[Entries on finding words and elements]
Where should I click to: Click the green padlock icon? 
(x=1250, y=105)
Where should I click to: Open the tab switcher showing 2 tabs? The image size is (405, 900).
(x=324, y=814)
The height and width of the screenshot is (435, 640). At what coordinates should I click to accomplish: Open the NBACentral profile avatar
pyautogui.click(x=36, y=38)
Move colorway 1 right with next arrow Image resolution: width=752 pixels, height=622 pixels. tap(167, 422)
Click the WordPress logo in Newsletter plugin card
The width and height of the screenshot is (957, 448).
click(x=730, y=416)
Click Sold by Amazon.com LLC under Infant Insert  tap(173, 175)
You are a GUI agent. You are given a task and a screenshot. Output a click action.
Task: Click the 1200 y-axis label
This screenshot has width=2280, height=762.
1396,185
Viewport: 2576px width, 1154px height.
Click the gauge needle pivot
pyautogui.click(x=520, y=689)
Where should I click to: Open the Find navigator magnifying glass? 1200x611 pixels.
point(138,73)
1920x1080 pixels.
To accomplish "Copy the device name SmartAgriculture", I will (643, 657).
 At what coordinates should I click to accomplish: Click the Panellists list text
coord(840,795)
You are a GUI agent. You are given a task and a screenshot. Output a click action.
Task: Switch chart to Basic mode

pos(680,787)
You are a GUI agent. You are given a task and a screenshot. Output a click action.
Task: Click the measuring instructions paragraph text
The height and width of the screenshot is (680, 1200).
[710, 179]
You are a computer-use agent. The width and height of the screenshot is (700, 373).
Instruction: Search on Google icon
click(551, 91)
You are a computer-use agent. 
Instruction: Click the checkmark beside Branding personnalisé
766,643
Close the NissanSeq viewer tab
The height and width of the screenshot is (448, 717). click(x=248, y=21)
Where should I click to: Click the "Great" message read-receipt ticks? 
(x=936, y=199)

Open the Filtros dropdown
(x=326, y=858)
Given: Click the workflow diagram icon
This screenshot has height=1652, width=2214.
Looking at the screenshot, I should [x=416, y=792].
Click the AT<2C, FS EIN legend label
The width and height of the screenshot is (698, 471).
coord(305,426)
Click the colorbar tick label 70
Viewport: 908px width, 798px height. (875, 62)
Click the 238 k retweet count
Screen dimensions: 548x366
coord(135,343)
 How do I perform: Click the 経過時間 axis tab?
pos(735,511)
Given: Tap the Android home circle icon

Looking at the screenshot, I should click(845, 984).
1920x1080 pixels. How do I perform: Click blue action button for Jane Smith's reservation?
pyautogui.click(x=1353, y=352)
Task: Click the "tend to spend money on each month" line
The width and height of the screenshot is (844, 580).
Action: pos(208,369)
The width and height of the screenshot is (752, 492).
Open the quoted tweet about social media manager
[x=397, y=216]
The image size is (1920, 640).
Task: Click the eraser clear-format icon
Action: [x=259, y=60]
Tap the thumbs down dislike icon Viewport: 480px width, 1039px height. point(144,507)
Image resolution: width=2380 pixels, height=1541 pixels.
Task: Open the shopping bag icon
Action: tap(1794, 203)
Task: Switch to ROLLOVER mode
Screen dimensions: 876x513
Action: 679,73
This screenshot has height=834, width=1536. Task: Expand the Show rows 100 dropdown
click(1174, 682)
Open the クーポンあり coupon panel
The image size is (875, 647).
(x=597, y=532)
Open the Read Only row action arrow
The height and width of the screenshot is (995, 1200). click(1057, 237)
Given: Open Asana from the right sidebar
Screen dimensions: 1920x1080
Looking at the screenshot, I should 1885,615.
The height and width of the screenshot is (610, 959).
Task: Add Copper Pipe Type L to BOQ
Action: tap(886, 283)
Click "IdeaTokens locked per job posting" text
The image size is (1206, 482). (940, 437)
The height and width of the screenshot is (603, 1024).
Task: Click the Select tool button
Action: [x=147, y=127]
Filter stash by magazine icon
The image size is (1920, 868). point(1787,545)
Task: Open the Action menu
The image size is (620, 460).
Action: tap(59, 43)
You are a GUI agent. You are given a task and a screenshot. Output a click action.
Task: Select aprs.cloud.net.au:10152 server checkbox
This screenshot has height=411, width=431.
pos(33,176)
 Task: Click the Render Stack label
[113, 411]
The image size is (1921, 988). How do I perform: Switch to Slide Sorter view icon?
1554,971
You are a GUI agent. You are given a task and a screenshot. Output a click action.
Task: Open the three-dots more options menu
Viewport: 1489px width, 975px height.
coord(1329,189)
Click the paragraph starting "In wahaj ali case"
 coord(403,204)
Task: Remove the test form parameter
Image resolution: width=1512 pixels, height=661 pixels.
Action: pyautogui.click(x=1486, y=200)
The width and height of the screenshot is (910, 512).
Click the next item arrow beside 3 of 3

:: Written instruction ::
Which lines in the records above contain the word "mode"? Locate each one and copy it out whole.

:: Written solution ::
Task: Switch chart to Basic mode
Task: Switch to ROLLOVER mode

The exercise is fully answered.